058 - Right Back on my Feet

March 15, 2020

In #052 I started working on refactoring the game's client side to be well tested and use specs ECS, motivated by a refactor of the backend at the end of last year that significantly sped up my ability to add functionality to the backend.

In #056, over a month later, I was feeling a bit drained from going too long without shipping anything.

This week we finally merged the refactor branch and deployed - it felt great.

Client side refactor PR I've been working on this branch since the end of January, save for two weeks I spent on vacation. I'm very glad to be able to merge and start deploying frequent improvements again.

The first glimmer of hope

My major goal for this passed week was to deploy something, even if it was severely lacking. I knew I could iterate quickly with the new code and get something more compelling up in short order. I just needed to release something and get back the sanity and bliss that frequent deploys provide.

I felt a major feeling of joy and relief on Tuesday when I finally got all of the new systems in the the game client hooked up.

The client would load, download a map that described where it could find different assets, and then dynamically load the assets that it needed. The RenderSystem would push these assets onto the GPU and create a RenderJob every frame that the WebGlRenderer could use to render the game.

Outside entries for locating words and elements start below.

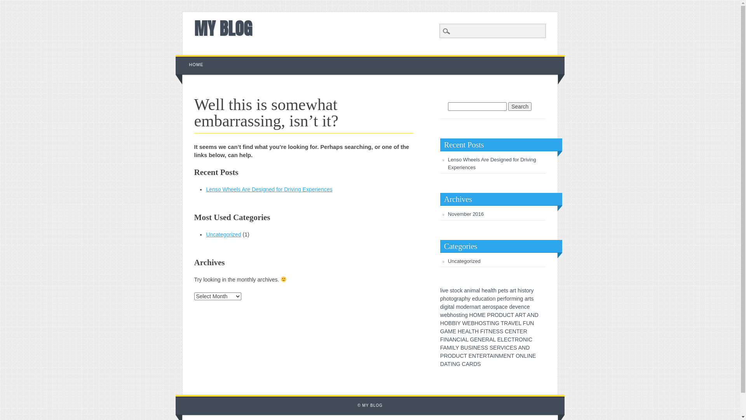 The image size is (746, 420). What do you see at coordinates (451, 364) in the screenshot?
I see `'I'` at bounding box center [451, 364].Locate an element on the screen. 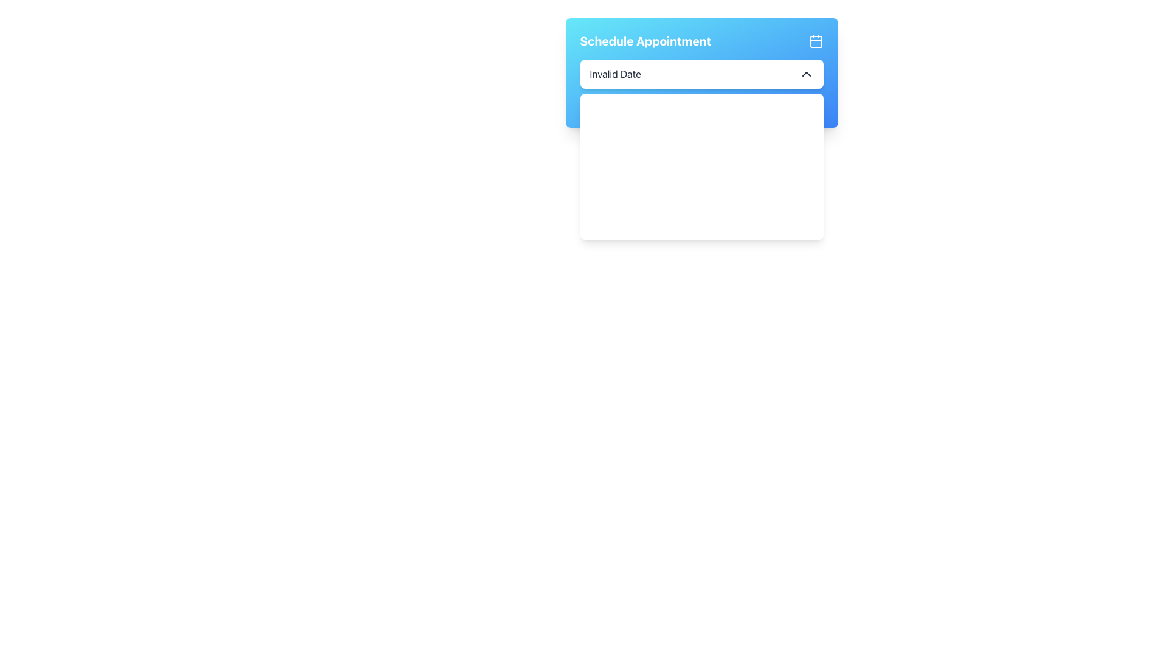 This screenshot has width=1167, height=657. the calendar icon with a blue background and white design located in the top-right corner next to the 'Schedule Appointment' title is located at coordinates (816, 41).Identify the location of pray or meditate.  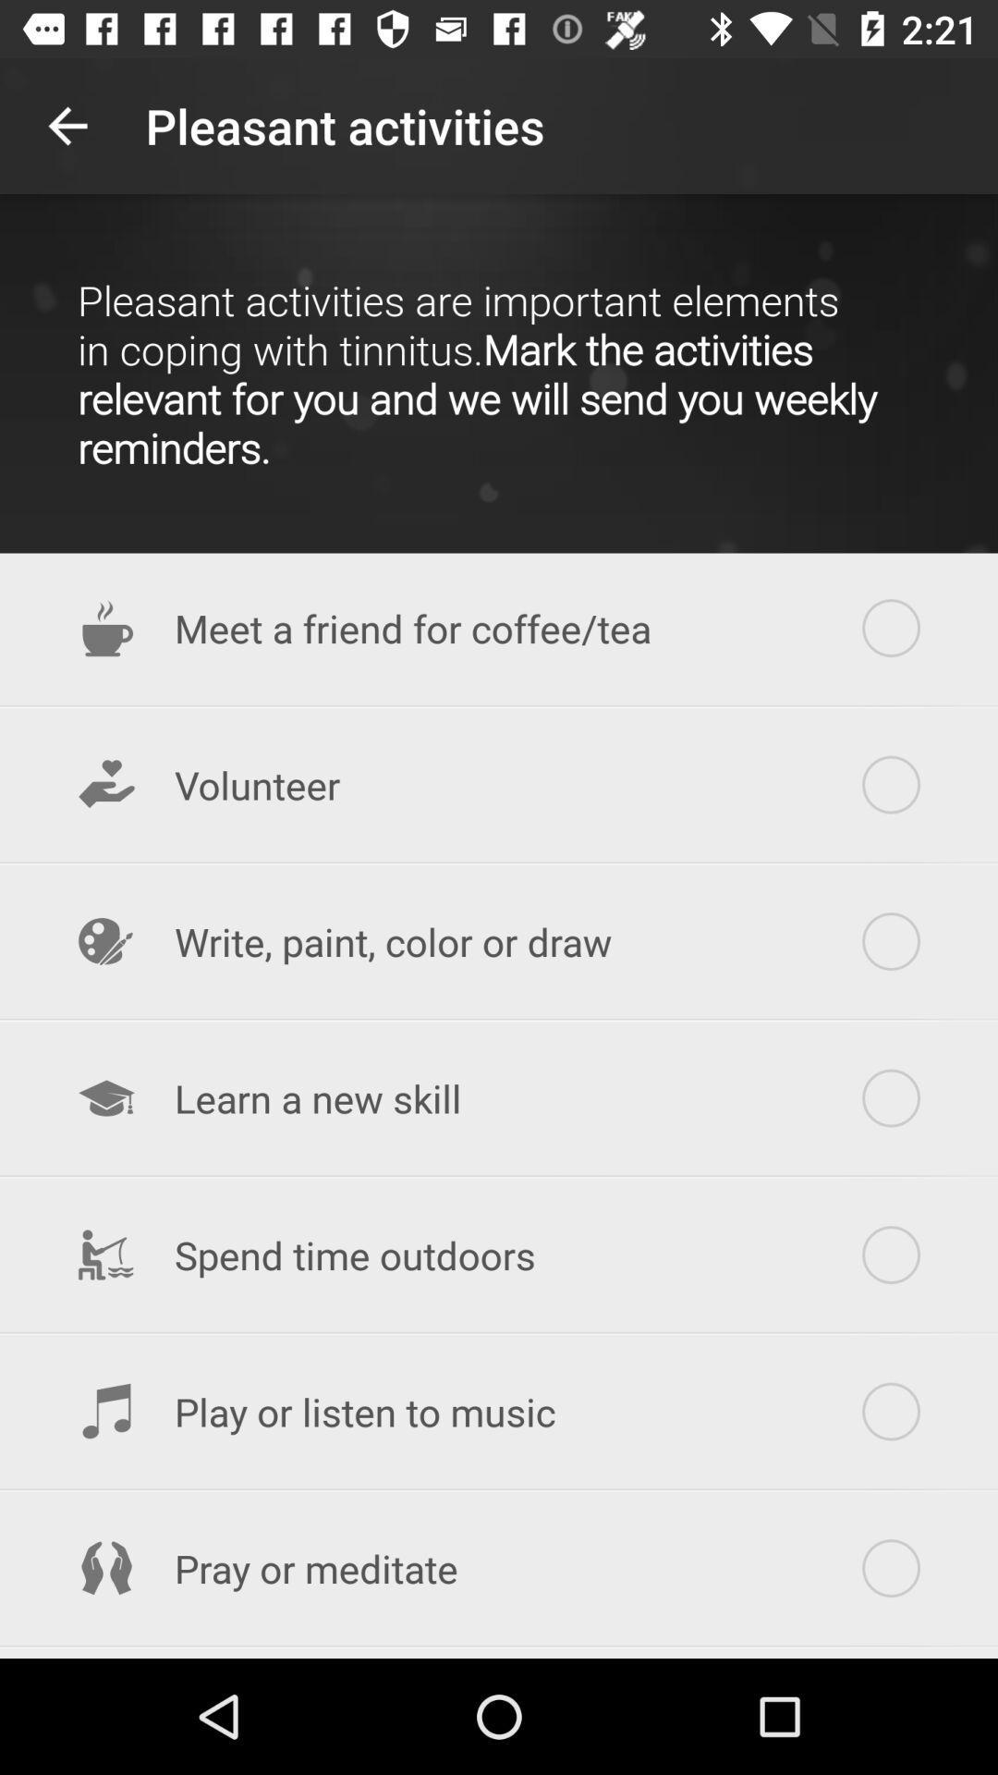
(499, 1567).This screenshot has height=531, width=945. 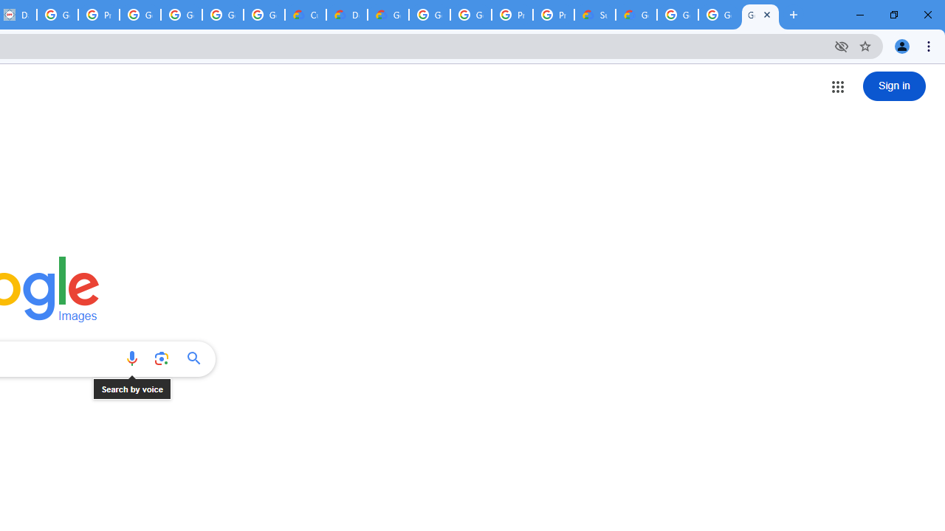 I want to click on 'Customer Care | Google Cloud', so click(x=305, y=15).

Seeing something Wow. 17:06 on Tuesday and you have no idea how much of a smile this image brought to my face. This image confirms that the game's WebAssembly binary is running without any hitches. The fact that I can see those little white squares means that everything will be okay. I'm unreasonably pumped right now - let's keep pushing and get some real assets in there!

It felt really good.

Asset Compilation Rewrite

I have a command line interface that I use to automate different tasks and aspects of working on AKigi, powered by StructOpt.

$ ak --help
ak 0.0.1
Chinedu Francis Nwafili <frankie.nwafili@gmail.com>
The Akigi Development CLI

USAGE:
    ak <SUBCOMMAND>

FLAGS:
    -h, --help       Prints help information
    -V, --version    Prints version information

SUBCOMMANDS:
    asset               Work with our PSD, Blender and other asset files.
    bash-completions    Generate bash completions in $HOME/.tw/
    build               Build non-optimized versions of applications / assets for local development
    db                  Work with our database
    deploy              Deploy our different production services
    dist                Build applications / assets for distribution
    help                Prints this message or the help of the given subcommand(s)
    test                Run unit/integration tests

The command ak asset compile takes all of our asset source files such as .blend, .png and .psd and exports the data into formats that the game expects.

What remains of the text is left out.